Building an AEO Playbook a Client Will Actually Approve
The pitch that lands is not "add AEO to the retainer," it is a specific, scoped plan the client can picture in their own content. Start with a citation audit: pick the 15 to 25 questions a client's real buyers ask, then check whether ChatGPT, AI Overviews, and Perplexity currently cite the client at all for those questions, a competitor instead, or nothing recognizable as the client's brand. That audit becomes the baseline and the proof point every later report compares against.
From there, the work splits into three lanes that map cleanly to a scope of work. Content lane: rewrite or create the pages that answer those audited questions directly, with the answer in the first two sentences, not buried under three paragraphs of preamble. Structure lane: implement FAQPage, Article, and DefinedTerm schema so those answers are machine-readable, not just human-readable. Authority lane: build the entity signals, consistent business information, cited sources, clear author and organization schema, that answer engines weight when deciding a source is trustworthy enough to quote.
- Citation audit: baseline which target questions currently surface the client, a competitor, or nobody
- Content lane: answer-first rewrites for the highest-value questions from that audit
- Structure lane: FAQPage, Article, and DefinedTerm schema implemented and validated
- Authority lane: consistent entity signals and citable sources across the site
Common Mistakes Agencies Make Pitching AEO
The most common mistake is treating AEO as a checkbox, adding a paragraph of FAQ schema to an existing page and calling the work done. Schema without an answer-first rewrite underneath it rarely earns a citation, because the model is evaluating the substance of the answer, not just the markup wrapped around it. The fix is sequencing the content lane before the structure lane, not the other way around.

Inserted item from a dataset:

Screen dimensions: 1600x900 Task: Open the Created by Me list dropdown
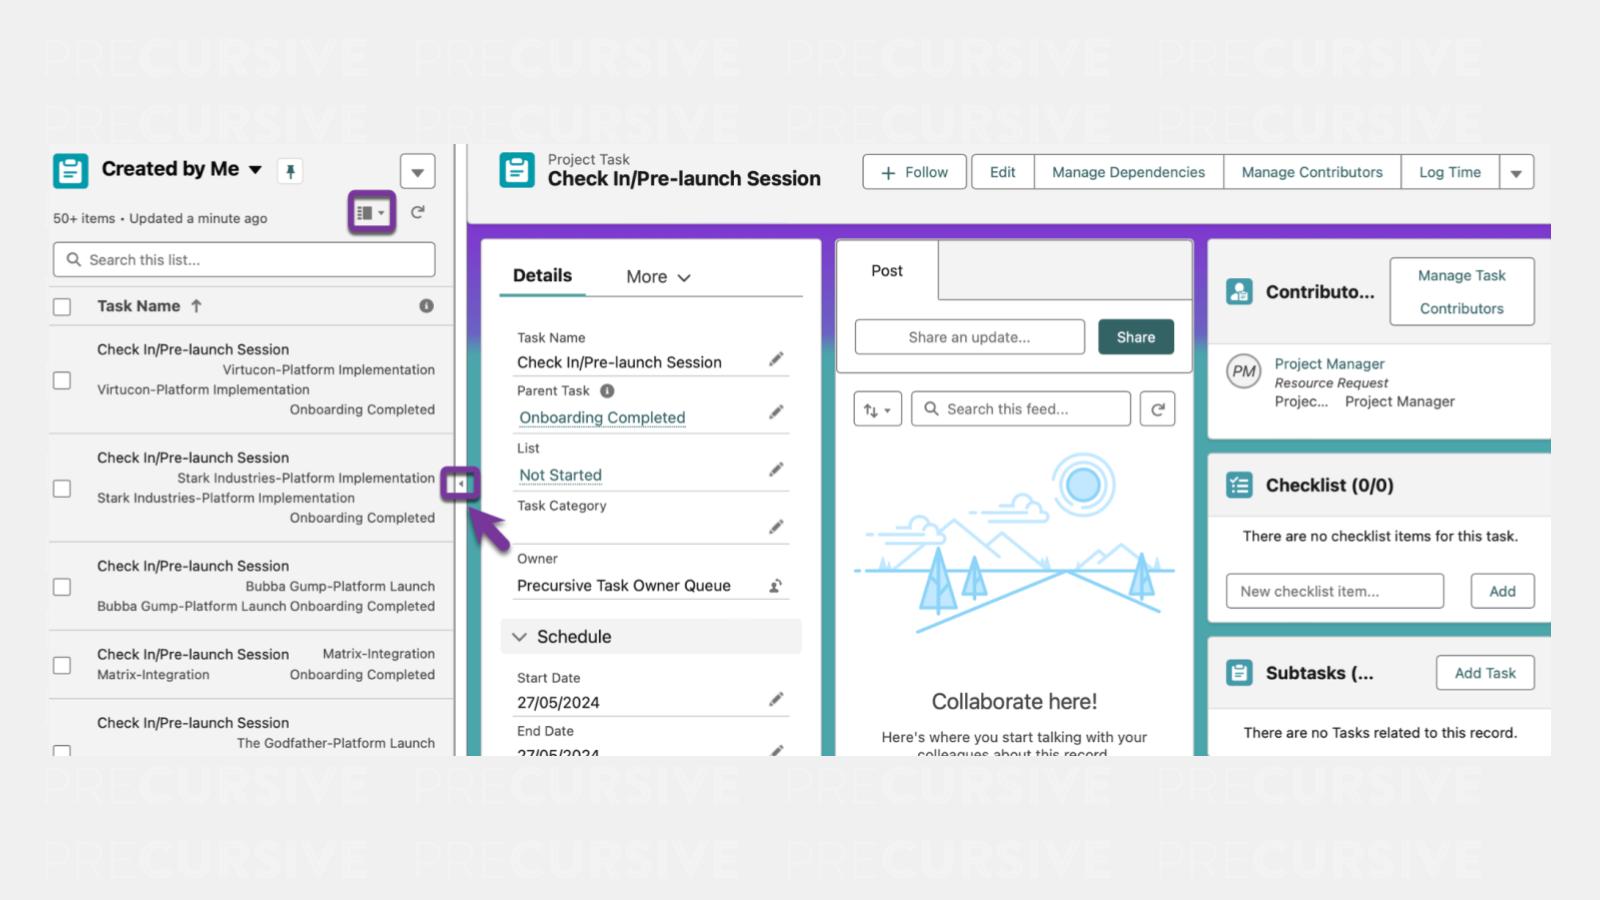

The second mistake is promising click volume. AEO's value is showing up as the trusted answer when a prospect is still forming the question, which is upstream of the click-driven metrics most client reports are built around. Set the expectation early: this channel builds brand presence at the moment of research, and its downstream effect often shows up as branded search lift or direct traffic weeks later, not as a line item in this month's conversion report.